(Dataset items)
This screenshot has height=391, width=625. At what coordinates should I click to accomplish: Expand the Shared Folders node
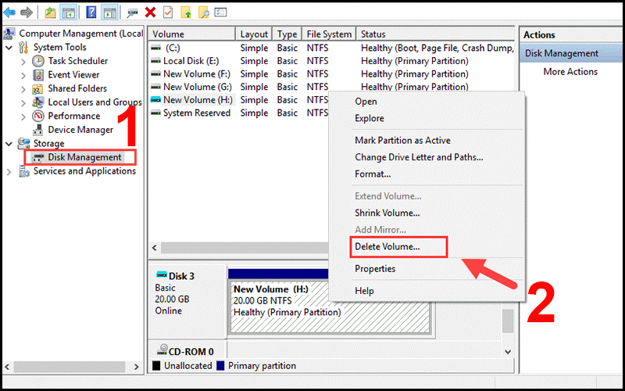(x=23, y=89)
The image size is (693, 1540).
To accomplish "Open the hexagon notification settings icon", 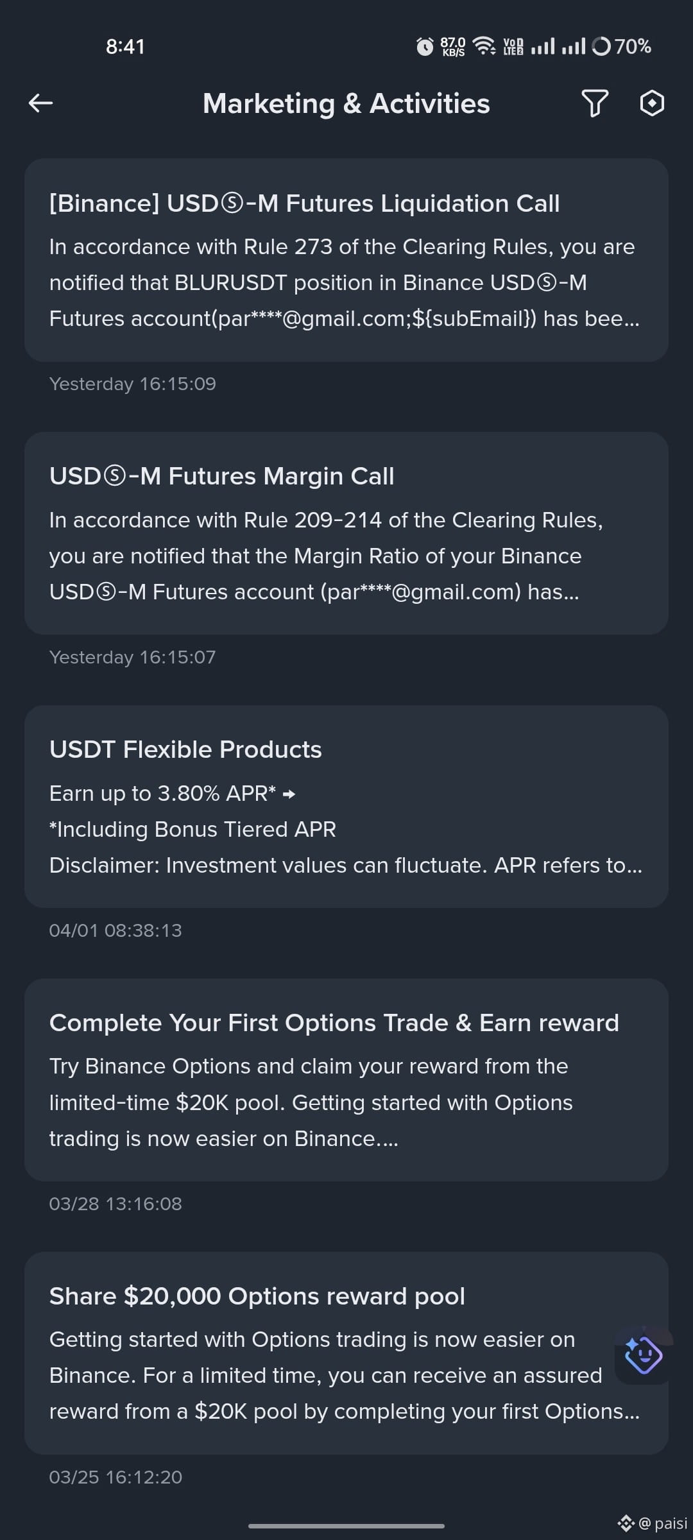I will [x=652, y=103].
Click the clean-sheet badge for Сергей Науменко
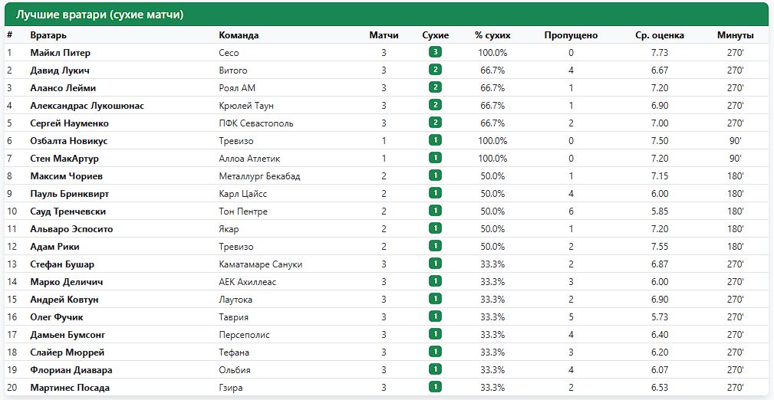 tap(436, 123)
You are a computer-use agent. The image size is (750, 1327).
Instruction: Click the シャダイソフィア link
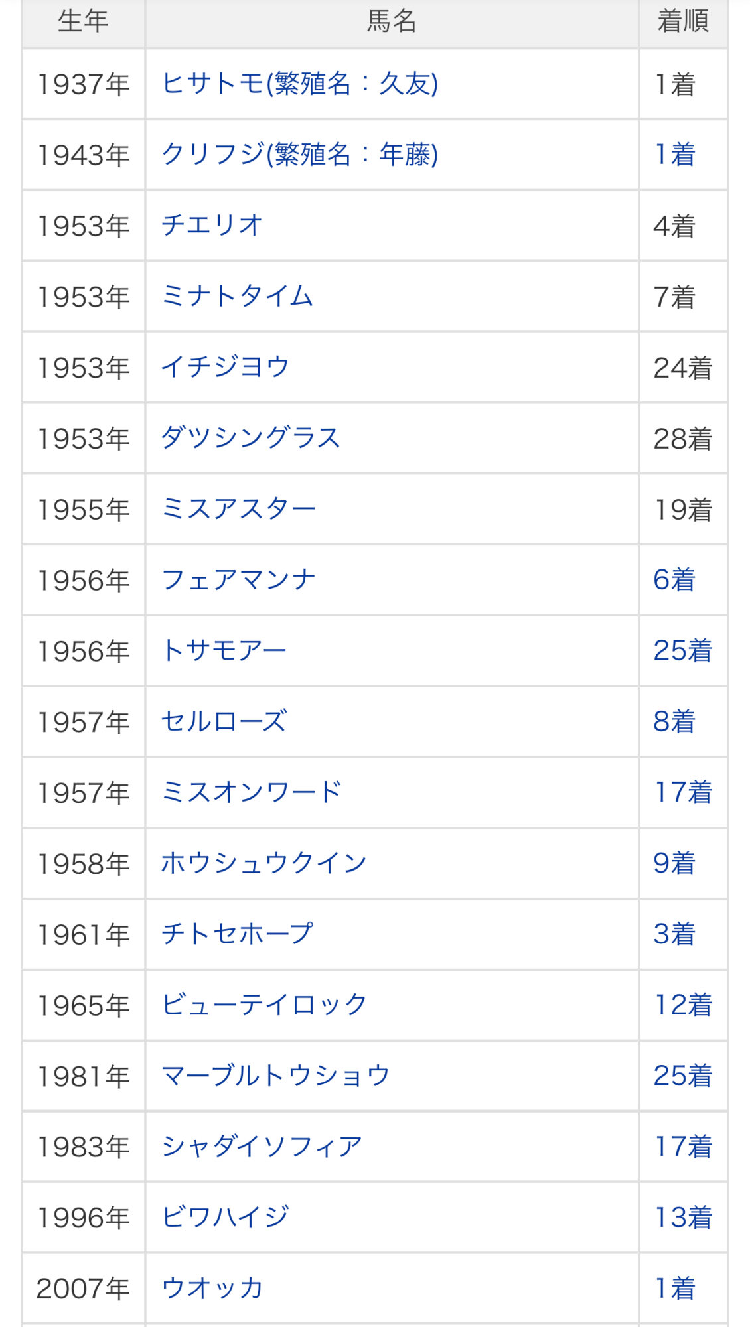pos(262,1147)
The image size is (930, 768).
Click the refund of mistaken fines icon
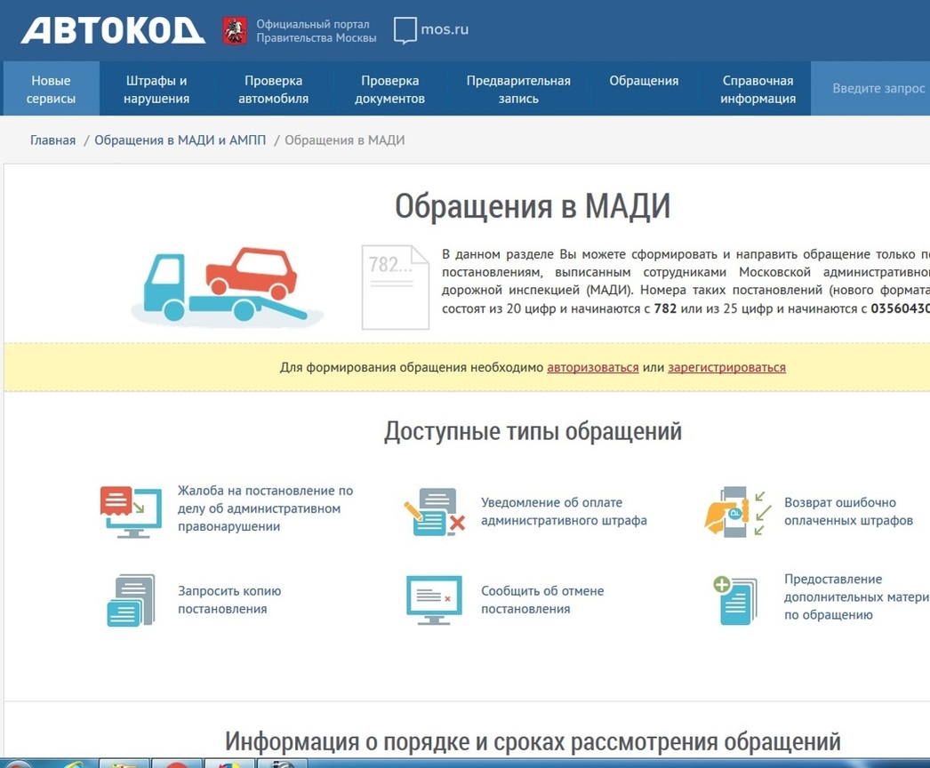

▸ **What you will do**: The lines from the one holding "You are a computer-use" to the final line of the entries are to be duplicated exactly, and the pictures are to be left out.

▸ **Result of the exercise**:
You are a computer-use agent. The image size is (750, 1327).
Instruction: Click the シャダイソフィア link
pos(262,1147)
The image size is (930, 768).
Click the refund of mistaken fines icon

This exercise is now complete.